▶ **Your goal**
Retype every entry exactly, character for character.

==*==

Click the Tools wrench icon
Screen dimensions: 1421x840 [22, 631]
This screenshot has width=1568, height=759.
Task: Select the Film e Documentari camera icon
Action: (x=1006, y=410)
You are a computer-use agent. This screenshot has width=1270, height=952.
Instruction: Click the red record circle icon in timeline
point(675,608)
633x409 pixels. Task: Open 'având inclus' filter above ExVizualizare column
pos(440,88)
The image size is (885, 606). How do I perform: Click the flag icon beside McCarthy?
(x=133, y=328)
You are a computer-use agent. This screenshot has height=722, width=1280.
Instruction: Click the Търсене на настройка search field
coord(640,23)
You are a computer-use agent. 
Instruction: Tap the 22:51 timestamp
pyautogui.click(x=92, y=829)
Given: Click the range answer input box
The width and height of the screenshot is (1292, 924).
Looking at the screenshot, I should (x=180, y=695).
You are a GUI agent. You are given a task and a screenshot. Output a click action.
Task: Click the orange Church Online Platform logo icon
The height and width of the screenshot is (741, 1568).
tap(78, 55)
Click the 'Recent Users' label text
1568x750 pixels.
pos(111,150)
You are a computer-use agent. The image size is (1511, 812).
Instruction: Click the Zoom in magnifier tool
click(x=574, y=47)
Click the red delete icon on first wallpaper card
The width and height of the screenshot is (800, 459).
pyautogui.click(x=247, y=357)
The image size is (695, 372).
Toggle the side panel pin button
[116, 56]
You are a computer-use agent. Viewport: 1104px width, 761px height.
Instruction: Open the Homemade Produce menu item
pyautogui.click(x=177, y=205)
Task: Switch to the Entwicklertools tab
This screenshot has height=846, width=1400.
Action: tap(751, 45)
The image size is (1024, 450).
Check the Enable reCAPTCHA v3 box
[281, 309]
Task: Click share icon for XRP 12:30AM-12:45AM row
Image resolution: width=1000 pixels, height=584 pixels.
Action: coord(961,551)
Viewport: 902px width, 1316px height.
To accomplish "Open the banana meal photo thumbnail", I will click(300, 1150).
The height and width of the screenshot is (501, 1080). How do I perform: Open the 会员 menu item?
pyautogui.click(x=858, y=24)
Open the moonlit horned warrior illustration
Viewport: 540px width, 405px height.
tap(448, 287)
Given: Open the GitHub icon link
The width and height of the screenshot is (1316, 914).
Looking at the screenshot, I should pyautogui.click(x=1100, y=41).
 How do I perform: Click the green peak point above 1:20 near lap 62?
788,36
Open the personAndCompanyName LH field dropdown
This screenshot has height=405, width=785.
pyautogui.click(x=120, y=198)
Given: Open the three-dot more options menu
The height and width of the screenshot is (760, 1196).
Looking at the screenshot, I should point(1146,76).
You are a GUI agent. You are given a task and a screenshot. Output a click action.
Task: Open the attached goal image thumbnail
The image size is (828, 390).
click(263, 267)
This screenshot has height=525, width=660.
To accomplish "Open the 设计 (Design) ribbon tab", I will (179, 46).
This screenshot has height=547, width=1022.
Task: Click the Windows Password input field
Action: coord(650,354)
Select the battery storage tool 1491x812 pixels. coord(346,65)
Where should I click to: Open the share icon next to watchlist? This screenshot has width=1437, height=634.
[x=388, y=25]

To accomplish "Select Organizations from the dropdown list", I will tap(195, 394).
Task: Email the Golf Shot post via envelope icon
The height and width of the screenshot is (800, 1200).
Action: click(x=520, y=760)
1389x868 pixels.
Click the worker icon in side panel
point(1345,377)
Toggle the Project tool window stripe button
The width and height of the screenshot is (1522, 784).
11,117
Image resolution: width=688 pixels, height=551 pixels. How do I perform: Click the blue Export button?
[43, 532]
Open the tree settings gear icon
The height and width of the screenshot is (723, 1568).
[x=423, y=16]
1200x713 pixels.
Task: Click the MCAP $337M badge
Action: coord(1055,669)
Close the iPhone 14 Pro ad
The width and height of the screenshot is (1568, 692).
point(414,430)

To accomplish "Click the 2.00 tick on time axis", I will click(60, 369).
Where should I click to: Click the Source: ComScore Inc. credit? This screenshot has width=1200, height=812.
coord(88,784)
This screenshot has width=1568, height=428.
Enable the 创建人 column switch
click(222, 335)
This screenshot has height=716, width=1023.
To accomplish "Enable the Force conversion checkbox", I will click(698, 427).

==*==

▶ **The answer**
Click the Tools wrench icon
Screen dimensions: 1421x840 [22, 631]
This screenshot has width=1568, height=759.
Task: Select the Film e Documentari camera icon
Action: (x=1006, y=410)
You are a computer-use agent. This screenshot has width=1270, height=952.
Instruction: Click the red record circle icon in timeline
point(675,608)
633x409 pixels. Task: Open 'având inclus' filter above ExVizualizare column
pos(440,88)
The image size is (885, 606). How do I perform: Click the flag icon beside McCarthy?
(x=133, y=328)
You are a computer-use agent. This screenshot has height=722, width=1280.
Instruction: Click the Търсене на настройка search field
coord(640,23)
You are a computer-use agent. 
Instruction: Tap the 22:51 timestamp
pyautogui.click(x=92, y=829)
Given: Click the range answer input box
The width and height of the screenshot is (1292, 924).
Looking at the screenshot, I should (x=180, y=695).
You are a GUI agent. You are given a task and a screenshot. Output a click action.
Task: Click the orange Church Online Platform logo icon
The height and width of the screenshot is (741, 1568).
tap(78, 55)
Click the 'Recent Users' label text
1568x750 pixels.
pos(111,150)
You are a computer-use agent. The image size is (1511, 812).
Instruction: Click the Zoom in magnifier tool
click(x=574, y=47)
Click the red delete icon on first wallpaper card
The width and height of the screenshot is (800, 459).
pyautogui.click(x=247, y=357)
The image size is (695, 372).
Toggle the side panel pin button
[116, 56]
You are a computer-use agent. Viewport: 1104px width, 761px height.
Instruction: Open the Homemade Produce menu item
pyautogui.click(x=177, y=205)
Task: Switch to the Entwicklertools tab
This screenshot has height=846, width=1400.
Action: tap(751, 45)
The image size is (1024, 450).
Check the Enable reCAPTCHA v3 box
[281, 309]
Task: Click share icon for XRP 12:30AM-12:45AM row
Image resolution: width=1000 pixels, height=584 pixels.
Action: coord(961,551)
Viewport: 902px width, 1316px height.
To accomplish "Open the banana meal photo thumbnail", I will click(300, 1150).
The height and width of the screenshot is (501, 1080). How do I perform: Open the 会员 menu item?
pyautogui.click(x=858, y=24)
Open the moonlit horned warrior illustration
Viewport: 540px width, 405px height.
tap(448, 287)
Given: Open the GitHub icon link
The width and height of the screenshot is (1316, 914).
Looking at the screenshot, I should pyautogui.click(x=1100, y=41).
 How do I perform: Click the green peak point above 1:20 near lap 62?
788,36
Open the personAndCompanyName LH field dropdown
This screenshot has height=405, width=785.
pyautogui.click(x=120, y=198)
Given: Open the three-dot more options menu
The height and width of the screenshot is (760, 1196).
Looking at the screenshot, I should point(1146,76).
You are a GUI agent. You are given a task and a screenshot. Output a click action.
Task: Open the attached goal image thumbnail
The image size is (828, 390).
click(263, 267)
This screenshot has height=525, width=660.
To accomplish "Open the 设计 (Design) ribbon tab", I will (179, 46).
This screenshot has height=547, width=1022.
Task: Click the Windows Password input field
Action: coord(650,354)
Select the battery storage tool 1491x812 pixels. coord(346,65)
Where should I click to: Open the share icon next to watchlist? This screenshot has width=1437, height=634.
[x=388, y=25]

To accomplish "Select Organizations from the dropdown list", I will tap(195, 394).
Task: Email the Golf Shot post via envelope icon
The height and width of the screenshot is (800, 1200).
Action: click(x=520, y=760)
1389x868 pixels.
Click the worker icon in side panel
point(1345,377)
Toggle the Project tool window stripe button
The width and height of the screenshot is (1522, 784).
11,117
Image resolution: width=688 pixels, height=551 pixels. How do I perform: Click the blue Export button?
[43, 532]
Open the tree settings gear icon
The height and width of the screenshot is (723, 1568).
[x=423, y=16]
1200x713 pixels.
Task: Click the MCAP $337M badge
Action: coord(1055,669)
Close the iPhone 14 Pro ad
The width and height of the screenshot is (1568, 692).
point(414,430)

To accomplish "Click the 2.00 tick on time axis", I will click(60, 369).
Where should I click to: Click the Source: ComScore Inc. credit? This screenshot has width=1200, height=812.
coord(88,784)
This screenshot has width=1568, height=428.
Enable the 创建人 column switch
click(222, 335)
This screenshot has height=716, width=1023.
To accomplish "Enable the Force conversion checkbox", I will click(698, 427).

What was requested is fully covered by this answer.